**ABOUT THIS EXERCISE:**
How many lines in the material below contain the string "Features"? Reply with the number alone.

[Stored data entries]

● ● ● ●

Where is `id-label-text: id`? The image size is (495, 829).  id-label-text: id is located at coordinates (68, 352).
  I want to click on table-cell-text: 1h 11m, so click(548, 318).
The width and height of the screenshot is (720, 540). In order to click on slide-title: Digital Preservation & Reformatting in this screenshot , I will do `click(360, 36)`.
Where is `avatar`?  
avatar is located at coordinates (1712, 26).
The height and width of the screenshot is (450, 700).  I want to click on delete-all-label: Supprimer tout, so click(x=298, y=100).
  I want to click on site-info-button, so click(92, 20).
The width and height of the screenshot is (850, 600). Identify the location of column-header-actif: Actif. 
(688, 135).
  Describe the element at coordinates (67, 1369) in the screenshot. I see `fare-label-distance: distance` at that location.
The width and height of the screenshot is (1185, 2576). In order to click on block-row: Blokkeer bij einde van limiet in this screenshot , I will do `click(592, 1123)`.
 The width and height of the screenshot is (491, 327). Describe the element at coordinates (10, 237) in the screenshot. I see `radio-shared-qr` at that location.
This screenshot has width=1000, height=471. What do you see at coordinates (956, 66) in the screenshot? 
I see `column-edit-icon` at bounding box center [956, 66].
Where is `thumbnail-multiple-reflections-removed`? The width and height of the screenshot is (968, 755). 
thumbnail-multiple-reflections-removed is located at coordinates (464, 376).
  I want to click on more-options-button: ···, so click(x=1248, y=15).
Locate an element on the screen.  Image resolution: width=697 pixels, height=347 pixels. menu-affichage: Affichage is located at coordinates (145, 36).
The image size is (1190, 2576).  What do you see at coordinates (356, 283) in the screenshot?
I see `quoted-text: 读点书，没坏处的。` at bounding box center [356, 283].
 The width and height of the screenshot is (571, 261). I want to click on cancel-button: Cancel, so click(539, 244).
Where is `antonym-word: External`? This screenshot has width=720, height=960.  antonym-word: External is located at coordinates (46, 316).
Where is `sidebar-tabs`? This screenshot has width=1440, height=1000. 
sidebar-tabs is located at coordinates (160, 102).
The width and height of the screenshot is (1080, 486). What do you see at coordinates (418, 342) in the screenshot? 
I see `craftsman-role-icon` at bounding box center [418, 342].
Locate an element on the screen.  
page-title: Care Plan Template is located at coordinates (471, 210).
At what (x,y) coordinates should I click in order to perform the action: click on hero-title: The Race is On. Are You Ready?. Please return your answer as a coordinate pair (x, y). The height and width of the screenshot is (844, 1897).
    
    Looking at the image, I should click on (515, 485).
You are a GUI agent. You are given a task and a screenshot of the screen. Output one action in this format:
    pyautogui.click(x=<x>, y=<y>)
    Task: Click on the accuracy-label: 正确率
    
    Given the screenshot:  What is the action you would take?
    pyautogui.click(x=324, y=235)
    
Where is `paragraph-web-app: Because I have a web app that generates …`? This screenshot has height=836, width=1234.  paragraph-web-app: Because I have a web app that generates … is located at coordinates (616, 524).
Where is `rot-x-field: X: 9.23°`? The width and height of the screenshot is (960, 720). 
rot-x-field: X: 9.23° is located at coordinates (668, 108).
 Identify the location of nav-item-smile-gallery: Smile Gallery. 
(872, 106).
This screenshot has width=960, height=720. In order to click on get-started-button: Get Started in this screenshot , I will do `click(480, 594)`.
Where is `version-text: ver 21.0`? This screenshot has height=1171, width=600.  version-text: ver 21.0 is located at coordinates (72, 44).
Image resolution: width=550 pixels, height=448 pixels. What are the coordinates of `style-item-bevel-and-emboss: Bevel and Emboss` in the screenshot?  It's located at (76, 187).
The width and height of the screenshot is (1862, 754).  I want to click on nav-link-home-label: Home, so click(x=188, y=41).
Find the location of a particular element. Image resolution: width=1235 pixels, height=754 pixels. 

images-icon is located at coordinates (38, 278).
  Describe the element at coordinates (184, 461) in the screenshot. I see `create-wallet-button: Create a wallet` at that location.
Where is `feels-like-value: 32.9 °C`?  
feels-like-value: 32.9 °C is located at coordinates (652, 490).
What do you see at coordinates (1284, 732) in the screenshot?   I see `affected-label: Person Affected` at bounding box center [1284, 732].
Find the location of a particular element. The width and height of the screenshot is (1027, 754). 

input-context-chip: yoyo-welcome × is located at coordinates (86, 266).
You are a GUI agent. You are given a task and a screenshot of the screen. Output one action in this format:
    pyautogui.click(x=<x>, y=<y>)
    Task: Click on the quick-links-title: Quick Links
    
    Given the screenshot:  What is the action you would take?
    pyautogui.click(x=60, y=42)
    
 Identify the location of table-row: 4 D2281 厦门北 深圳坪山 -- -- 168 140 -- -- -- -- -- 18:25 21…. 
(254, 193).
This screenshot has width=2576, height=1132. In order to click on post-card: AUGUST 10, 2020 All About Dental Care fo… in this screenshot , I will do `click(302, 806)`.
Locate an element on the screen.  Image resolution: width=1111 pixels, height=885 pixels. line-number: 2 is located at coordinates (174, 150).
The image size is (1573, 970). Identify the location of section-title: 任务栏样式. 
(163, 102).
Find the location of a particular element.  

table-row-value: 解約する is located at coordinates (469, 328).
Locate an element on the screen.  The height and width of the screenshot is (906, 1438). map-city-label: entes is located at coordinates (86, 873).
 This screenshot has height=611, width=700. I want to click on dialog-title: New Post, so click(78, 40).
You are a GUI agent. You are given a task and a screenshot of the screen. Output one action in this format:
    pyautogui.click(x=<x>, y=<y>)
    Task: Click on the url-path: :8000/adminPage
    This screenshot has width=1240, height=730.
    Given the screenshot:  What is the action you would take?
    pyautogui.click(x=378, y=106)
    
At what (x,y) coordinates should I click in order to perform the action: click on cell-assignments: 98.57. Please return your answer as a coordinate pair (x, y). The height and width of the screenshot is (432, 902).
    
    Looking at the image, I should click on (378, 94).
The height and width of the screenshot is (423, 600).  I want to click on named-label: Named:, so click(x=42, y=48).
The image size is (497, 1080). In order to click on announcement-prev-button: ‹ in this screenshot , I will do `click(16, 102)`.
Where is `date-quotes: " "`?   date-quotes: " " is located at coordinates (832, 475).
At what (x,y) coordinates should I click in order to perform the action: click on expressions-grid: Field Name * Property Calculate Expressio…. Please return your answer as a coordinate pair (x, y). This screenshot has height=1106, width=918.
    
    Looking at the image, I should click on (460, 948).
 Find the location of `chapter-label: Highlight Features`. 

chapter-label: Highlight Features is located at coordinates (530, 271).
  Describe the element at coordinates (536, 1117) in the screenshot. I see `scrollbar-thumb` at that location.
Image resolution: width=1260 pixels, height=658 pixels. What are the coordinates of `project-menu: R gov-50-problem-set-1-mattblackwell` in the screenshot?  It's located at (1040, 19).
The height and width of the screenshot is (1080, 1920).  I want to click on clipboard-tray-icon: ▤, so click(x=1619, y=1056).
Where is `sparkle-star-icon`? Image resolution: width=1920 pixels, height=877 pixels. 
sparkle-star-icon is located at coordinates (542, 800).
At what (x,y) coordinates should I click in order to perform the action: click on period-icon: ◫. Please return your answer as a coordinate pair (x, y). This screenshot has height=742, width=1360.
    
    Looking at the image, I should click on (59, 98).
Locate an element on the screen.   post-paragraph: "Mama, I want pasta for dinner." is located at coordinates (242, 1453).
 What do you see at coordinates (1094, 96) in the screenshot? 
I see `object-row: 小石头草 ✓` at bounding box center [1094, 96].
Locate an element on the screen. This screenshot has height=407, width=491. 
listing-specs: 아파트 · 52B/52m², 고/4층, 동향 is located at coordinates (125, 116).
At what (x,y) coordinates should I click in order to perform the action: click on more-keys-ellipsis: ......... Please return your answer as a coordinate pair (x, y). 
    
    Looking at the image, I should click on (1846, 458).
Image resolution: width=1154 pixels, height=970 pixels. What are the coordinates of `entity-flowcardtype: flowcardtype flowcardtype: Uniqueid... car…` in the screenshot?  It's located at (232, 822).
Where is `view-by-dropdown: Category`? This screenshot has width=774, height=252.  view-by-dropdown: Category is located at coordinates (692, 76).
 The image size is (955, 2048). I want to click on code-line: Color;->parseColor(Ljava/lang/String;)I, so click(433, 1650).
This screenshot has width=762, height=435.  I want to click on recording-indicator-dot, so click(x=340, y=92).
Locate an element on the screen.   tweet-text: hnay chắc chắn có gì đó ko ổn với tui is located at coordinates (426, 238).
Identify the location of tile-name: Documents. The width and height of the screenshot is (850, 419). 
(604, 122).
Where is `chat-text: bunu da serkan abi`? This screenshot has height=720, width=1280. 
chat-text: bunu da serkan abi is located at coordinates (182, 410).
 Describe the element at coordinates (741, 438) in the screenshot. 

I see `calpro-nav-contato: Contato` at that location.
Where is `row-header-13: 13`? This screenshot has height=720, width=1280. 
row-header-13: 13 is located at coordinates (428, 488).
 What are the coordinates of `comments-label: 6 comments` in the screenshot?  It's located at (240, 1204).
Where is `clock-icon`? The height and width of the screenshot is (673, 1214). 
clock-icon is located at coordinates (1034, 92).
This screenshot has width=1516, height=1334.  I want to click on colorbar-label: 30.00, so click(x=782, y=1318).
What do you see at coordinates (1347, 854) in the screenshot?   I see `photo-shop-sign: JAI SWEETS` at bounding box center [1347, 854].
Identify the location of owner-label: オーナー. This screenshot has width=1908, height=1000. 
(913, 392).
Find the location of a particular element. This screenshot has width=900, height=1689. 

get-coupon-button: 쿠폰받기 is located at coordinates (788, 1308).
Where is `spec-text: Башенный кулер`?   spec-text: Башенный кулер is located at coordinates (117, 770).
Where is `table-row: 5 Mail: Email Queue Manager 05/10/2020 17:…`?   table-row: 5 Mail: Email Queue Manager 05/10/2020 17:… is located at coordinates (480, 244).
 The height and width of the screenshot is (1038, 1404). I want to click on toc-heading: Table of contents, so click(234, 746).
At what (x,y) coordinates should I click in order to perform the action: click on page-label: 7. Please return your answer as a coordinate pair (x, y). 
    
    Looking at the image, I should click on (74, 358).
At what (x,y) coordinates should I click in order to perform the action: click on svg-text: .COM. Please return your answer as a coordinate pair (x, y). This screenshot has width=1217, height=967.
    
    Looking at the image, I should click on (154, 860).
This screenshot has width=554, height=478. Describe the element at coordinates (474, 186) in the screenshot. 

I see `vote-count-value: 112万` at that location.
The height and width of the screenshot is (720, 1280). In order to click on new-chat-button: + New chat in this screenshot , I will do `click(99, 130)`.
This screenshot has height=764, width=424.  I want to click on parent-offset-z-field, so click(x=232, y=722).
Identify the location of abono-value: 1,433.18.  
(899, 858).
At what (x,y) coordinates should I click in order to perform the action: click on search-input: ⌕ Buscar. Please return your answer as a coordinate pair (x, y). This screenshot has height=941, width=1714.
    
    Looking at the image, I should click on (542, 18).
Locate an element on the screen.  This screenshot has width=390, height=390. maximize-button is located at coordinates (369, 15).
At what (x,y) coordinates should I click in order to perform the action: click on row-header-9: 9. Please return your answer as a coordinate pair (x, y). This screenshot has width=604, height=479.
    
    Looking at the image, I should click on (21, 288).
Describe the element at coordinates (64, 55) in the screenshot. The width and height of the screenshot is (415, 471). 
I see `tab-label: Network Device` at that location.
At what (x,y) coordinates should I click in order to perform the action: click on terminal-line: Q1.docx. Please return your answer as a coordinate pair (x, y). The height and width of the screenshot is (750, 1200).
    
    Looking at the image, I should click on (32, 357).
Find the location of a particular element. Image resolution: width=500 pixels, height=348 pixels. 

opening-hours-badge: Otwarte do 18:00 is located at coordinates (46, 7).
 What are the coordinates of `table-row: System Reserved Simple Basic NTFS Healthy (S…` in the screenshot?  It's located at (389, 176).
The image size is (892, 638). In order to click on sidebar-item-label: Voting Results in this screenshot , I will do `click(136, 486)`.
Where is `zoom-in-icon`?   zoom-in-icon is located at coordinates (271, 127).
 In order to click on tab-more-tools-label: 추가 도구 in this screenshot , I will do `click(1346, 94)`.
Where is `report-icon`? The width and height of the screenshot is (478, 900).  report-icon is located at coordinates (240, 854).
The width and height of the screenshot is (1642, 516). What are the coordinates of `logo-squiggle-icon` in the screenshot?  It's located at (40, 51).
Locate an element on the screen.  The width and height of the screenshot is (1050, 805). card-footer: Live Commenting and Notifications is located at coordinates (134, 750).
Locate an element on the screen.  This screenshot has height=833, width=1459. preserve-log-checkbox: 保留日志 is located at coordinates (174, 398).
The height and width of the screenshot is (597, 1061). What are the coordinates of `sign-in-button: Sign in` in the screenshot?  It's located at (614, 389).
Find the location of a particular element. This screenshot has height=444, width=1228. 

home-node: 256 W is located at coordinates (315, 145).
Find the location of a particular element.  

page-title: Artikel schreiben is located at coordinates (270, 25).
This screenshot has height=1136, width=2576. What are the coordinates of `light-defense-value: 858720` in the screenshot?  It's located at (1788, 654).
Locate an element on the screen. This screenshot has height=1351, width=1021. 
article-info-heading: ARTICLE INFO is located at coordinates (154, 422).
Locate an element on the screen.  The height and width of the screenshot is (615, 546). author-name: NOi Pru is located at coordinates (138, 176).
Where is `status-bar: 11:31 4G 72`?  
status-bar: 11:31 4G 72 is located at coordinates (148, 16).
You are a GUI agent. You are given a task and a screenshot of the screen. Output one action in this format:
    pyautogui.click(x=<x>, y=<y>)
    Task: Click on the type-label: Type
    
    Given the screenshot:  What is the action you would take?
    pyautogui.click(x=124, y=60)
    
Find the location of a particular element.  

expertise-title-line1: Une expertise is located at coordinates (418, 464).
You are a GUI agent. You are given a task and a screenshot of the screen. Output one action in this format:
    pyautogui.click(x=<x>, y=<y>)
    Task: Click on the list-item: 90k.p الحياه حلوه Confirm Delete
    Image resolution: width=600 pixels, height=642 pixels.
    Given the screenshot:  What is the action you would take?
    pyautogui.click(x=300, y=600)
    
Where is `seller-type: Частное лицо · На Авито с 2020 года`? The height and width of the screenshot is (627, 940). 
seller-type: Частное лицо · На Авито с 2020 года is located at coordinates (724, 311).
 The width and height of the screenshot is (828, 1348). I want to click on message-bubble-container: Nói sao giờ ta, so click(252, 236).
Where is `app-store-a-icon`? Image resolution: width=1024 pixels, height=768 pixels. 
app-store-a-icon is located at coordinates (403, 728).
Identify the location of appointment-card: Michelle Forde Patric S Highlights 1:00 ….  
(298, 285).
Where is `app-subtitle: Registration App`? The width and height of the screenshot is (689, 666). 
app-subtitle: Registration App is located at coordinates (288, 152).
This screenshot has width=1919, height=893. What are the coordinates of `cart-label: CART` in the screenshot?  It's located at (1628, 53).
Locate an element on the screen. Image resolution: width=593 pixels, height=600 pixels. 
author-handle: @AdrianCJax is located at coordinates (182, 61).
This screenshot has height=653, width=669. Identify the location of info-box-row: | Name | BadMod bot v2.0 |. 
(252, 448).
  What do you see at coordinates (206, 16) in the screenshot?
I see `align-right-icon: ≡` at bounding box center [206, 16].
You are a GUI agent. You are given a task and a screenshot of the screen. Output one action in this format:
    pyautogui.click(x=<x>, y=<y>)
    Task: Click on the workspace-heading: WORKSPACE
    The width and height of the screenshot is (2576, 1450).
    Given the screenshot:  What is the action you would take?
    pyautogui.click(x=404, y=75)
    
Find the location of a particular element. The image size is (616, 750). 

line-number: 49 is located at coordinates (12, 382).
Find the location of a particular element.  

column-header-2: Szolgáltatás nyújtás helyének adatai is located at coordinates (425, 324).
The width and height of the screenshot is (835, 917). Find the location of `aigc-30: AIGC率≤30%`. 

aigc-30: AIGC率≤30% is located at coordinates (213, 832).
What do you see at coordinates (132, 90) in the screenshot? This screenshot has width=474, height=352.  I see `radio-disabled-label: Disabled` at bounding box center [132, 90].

● ● ● ●

**ANSWER SECTION:**
2